Так и любовь с дружбой – такие же веревочки. Я вот общаюсь, положим, с
человеком, и хорошо мне с ним, а знаю, что, как только я веревочку-то перегружу
и вместо ослика чего потяжелее привешу, веревочка раз – и лопнула. В общем,
мораль такая: дружи, люби, да только слишком больших надежд не возлагай и
спиной не поворачивайся. Мало ли что? Вдруг обнаружишь там столовый ножик и три
гробовых гвоздя. Ясно тебе?
– Нет. Ты какую-то грязь говоришь!
– То-то и оно, что ты
максималистка, – усмехнулась Гробыня. – Тебе или все и без хлеба или
ничего. Или всего Валялкина и пусть под рукой все время будет, как собачка
Бобик, или никакого Валялкина. Зализина-то его хоть и по-дурацки любит, но зато
таким, какой он есть… То же самое и с дружбой.
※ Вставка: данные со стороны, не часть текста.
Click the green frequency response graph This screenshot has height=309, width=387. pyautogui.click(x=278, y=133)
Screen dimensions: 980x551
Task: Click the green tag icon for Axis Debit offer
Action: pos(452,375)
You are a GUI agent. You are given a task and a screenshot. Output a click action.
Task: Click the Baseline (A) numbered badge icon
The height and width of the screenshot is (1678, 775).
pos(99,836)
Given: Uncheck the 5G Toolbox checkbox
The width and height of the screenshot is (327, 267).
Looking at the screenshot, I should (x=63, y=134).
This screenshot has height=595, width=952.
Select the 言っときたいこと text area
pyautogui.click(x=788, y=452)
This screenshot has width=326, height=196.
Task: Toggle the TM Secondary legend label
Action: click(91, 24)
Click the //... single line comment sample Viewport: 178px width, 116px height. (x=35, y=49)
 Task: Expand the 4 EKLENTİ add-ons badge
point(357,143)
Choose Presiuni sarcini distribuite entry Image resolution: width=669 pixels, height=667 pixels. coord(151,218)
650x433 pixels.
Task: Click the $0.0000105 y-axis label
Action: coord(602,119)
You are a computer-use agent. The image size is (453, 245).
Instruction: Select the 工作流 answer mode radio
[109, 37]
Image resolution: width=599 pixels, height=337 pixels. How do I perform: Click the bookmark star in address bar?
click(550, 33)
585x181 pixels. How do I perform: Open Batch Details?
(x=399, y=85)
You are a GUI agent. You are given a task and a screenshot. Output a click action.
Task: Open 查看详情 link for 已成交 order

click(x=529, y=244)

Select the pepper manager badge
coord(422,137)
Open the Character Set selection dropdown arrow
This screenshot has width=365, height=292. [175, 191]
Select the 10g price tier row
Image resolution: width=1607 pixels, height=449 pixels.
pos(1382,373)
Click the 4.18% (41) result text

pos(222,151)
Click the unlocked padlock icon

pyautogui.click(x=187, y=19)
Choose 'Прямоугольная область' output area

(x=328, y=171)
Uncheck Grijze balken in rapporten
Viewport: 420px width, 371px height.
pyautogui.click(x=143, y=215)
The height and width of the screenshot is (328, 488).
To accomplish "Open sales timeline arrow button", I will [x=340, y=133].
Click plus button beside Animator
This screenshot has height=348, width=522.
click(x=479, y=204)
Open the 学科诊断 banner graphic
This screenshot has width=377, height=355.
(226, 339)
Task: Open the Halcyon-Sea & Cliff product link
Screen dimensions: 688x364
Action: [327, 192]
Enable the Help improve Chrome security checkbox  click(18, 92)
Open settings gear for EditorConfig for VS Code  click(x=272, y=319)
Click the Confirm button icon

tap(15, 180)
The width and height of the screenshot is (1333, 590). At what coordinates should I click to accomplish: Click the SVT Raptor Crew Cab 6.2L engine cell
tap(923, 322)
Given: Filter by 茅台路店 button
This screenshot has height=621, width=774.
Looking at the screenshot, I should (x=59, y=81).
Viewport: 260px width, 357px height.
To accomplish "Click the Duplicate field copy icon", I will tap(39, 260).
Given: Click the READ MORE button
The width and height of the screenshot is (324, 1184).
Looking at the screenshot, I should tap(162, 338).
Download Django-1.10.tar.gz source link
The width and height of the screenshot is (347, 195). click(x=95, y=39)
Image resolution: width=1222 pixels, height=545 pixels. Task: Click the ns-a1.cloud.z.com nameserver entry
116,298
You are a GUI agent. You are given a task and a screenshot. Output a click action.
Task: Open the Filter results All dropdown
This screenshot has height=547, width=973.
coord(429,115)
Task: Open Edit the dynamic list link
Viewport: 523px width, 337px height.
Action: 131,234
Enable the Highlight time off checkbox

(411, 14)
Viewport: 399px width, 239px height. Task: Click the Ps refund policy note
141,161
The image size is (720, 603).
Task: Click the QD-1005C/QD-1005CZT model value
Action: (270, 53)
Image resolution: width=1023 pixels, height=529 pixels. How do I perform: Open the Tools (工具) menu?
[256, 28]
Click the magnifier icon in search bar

Сегодня нам по пути, и – ладно!
А завтра, может, ты меня съешь или я тебя съем. Чего загадывать-то, как что
повернется?
– Ты вообще думаешь, что говоришь?
– Не-а, не особо думаю. Зато я говорю то,
что делаю!.. Ладно, Танька, я замолкаю! Так и быть, можешь немного понянчиться
со своими иллюзиями. Все равно, как что серьезное или жизнью за тебя надо будет
пожертвовать, сама увидишь – очередь не выстроится… Ладно, грозная русская
Гротти, маленькая красивая Склеппи закрывает глазки! – заявила Гробыня и
картинно откинулась на подушку.
Таня поняла, что никакая сила не заставит ее
вновь лечь спать. К тому же она вспомнила о Гоярыне.
Она спустила ноги с кровати и проверила
рюкзак. Запасной смычок, несколько плиток шоколада, одолженный у Ваньки обрывок
скатерти-самобранки, перчатки, мазь для лица и рук. Неизвестно на какую высоту
поднимется Гоярын. Драконы не боятся холода, пока внутри у них полыхает пламя.
Таня уже выходила, навьюченная рюкзаком и
футляром, когда Гробыня вновь открыла глаза.
– Улетаешь? Мышки бегут из
микроволновки? – поинтересовалась она.
Таня кивнула и выскользнула за дверь.
– Счастливо упасть куда-нибудь! Я
мысленно машу тебе платочком! – пожелала ей вслед Склепова. Она закинула
руки за голову и стала любоваться чужими снами, скользившими по поверхности
Черных Штор.
Шторы протянули алчные кисти к Пипе Дурневой и
принялись подзеркаливать ее сны. Вскоре по их темной поверхности, прильнув друг
к другу щеками, закружились в страстном танго Генка Бульонов и Гурий Пуппер.
Однако кружились они недолго. Внезапно Бульонов стал раздуваться, расти ввысь и
вширь, и вот уже изумленный Пуппер едва достает ему до колена. Бульонов
ухмыляется, поднимает руку с перстнем, произносит грозное заклинание ротфронтус
, и вот уже красная искра неумолимо скользит к макушке бедного Гурия. Миг – и
Гурий уже шоколадный, от шрама на лбу до шнурков на ботинках. Бульонов
ухмыляется, зловеще произносит: «Ути-пути!» – и тянет к Пупперу руки.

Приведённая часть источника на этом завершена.